> [Work request]: Repeat, word for word and with nothing added, each line from the one containing "Task: Click divider line below Brenda Sparks" to the final line of the data, keeping both ends. Pictures are not part of the copy.

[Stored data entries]

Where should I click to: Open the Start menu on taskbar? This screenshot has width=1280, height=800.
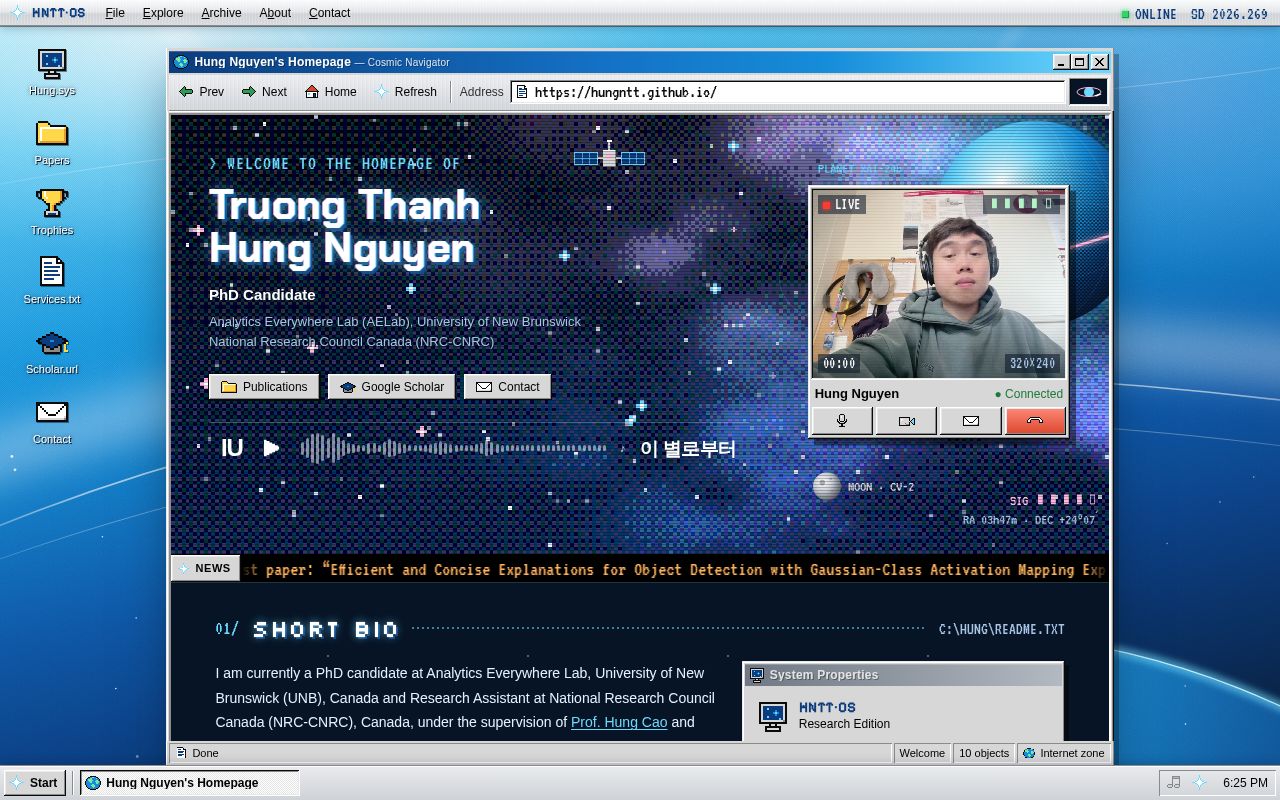35,783
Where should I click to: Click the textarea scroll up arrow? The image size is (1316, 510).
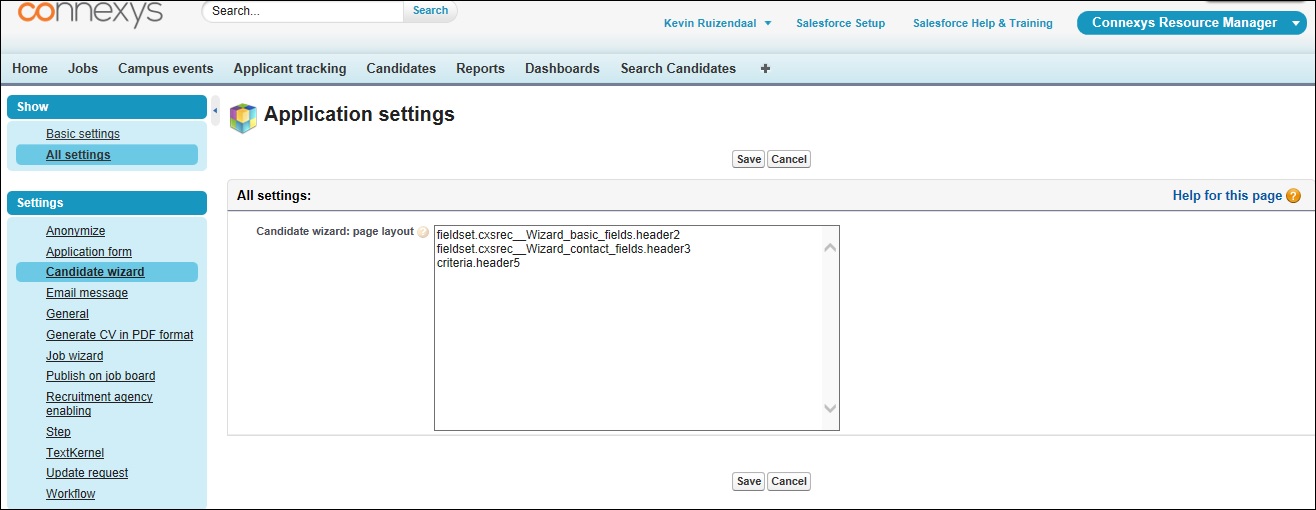click(830, 247)
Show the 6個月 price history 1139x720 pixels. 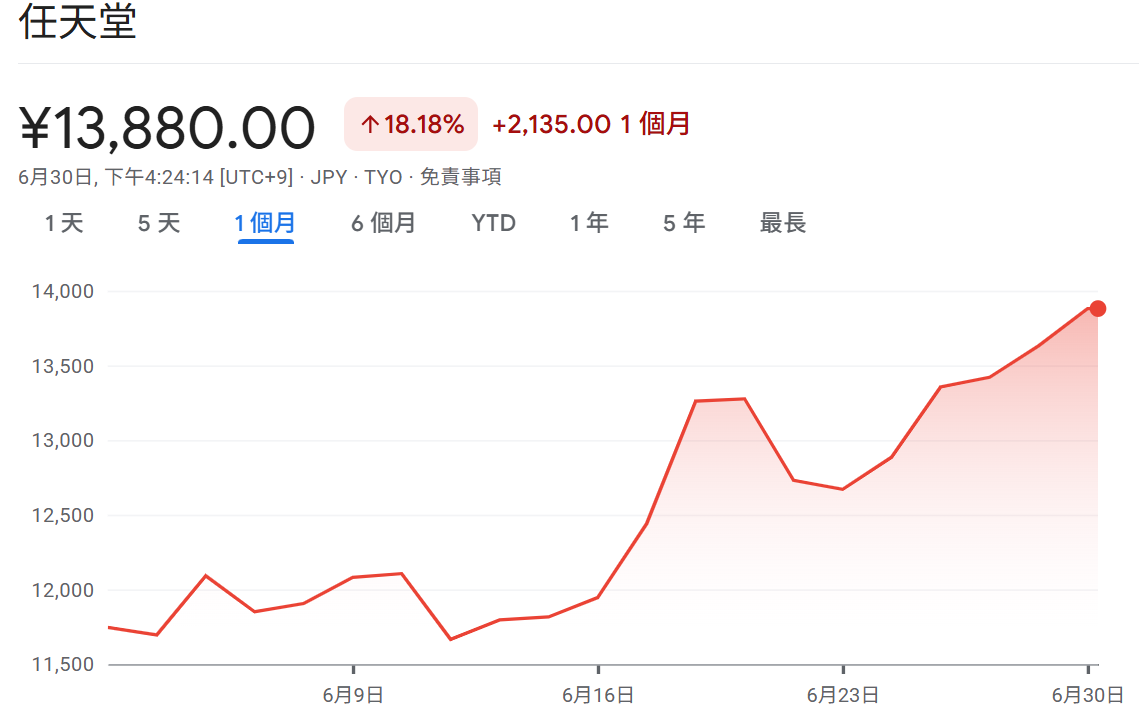pyautogui.click(x=383, y=223)
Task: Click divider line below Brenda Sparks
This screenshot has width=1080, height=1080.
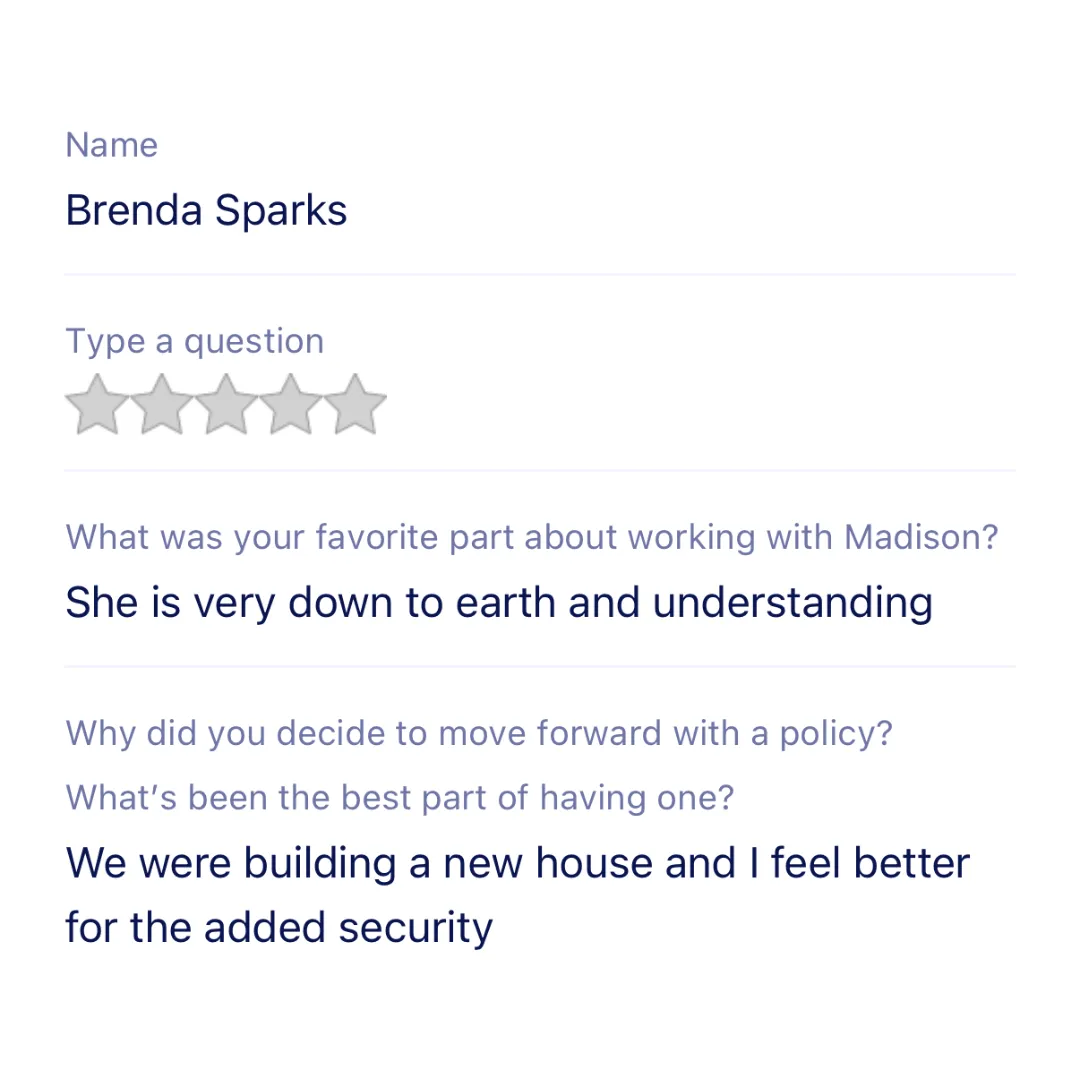Action: click(540, 274)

> [Response to the exercise]:
Task: Click divider line below Brenda Sparks
This screenshot has width=1080, height=1080.
Action: click(540, 274)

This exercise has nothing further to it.